▶ What the exercise asks:
Write out the lines below word for word, keeping every character and space.

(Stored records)
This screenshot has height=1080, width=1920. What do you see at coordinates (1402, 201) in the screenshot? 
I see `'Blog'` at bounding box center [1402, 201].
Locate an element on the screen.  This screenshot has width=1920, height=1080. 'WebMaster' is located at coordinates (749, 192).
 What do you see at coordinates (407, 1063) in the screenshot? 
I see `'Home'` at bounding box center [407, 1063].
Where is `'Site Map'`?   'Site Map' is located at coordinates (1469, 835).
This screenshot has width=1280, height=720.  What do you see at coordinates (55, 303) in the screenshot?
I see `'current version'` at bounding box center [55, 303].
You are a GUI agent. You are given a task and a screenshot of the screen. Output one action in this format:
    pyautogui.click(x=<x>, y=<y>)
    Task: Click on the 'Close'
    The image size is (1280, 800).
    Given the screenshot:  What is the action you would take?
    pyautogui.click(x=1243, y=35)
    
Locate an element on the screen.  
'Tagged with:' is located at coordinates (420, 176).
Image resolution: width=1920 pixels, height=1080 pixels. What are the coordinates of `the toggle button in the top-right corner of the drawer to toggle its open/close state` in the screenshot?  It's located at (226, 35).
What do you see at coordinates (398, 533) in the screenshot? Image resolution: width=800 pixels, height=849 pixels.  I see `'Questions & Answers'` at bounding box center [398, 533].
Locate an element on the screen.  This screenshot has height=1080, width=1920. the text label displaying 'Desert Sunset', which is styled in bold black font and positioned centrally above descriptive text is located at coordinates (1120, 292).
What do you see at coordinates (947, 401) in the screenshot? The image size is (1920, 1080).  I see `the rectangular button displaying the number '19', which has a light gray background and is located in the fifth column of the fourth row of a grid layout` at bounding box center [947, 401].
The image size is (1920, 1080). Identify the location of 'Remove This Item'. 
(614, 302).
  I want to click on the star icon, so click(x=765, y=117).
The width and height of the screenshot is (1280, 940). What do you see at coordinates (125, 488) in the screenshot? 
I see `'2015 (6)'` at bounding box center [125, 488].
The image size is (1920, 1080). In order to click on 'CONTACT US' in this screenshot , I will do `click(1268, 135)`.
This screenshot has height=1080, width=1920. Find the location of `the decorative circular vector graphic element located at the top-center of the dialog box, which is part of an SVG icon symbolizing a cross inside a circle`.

▶ Result for this task:
This screenshot has height=1080, width=1920. What do you see at coordinates (1402, 201) in the screenshot? 
I see `'Blog'` at bounding box center [1402, 201].
Locate an element on the screen.  This screenshot has width=1920, height=1080. 'WebMaster' is located at coordinates (749, 192).
 What do you see at coordinates (407, 1063) in the screenshot? 
I see `'Home'` at bounding box center [407, 1063].
Where is `'Site Map'`?   'Site Map' is located at coordinates (1469, 835).
This screenshot has width=1280, height=720.  What do you see at coordinates (55, 303) in the screenshot?
I see `'current version'` at bounding box center [55, 303].
You are a GUI agent. You are given a task and a screenshot of the screen. Output one action in this format:
    pyautogui.click(x=<x>, y=<y>)
    Task: Click on the 'Close'
    The image size is (1280, 800).
    Given the screenshot:  What is the action you would take?
    pyautogui.click(x=1243, y=35)
    
Locate an element on the screen.  
'Tagged with:' is located at coordinates (420, 176).
Image resolution: width=1920 pixels, height=1080 pixels. What are the coordinates of `the toggle button in the top-right corner of the drawer to toggle its open/close state` in the screenshot?  It's located at (226, 35).
What do you see at coordinates (398, 533) in the screenshot? Image resolution: width=800 pixels, height=849 pixels.  I see `'Questions & Answers'` at bounding box center [398, 533].
Locate an element on the screen.  This screenshot has height=1080, width=1920. the text label displaying 'Desert Sunset', which is styled in bold black font and positioned centrally above descriptive text is located at coordinates (1120, 292).
What do you see at coordinates (947, 401) in the screenshot? The image size is (1920, 1080).  I see `the rectangular button displaying the number '19', which has a light gray background and is located in the fifth column of the fourth row of a grid layout` at bounding box center [947, 401].
The image size is (1920, 1080). Identify the location of 'Remove This Item'. 
(614, 302).
  I want to click on the star icon, so click(x=765, y=117).
The width and height of the screenshot is (1280, 940). What do you see at coordinates (125, 488) in the screenshot? 
I see `'2015 (6)'` at bounding box center [125, 488].
The image size is (1920, 1080). In order to click on 'CONTACT US' in this screenshot , I will do `click(1268, 135)`.
This screenshot has height=1080, width=1920. Find the location of `the decorative circular vector graphic element located at the top-center of the dialog box, which is part of an SVG icon symbolizing a cross inside a circle`.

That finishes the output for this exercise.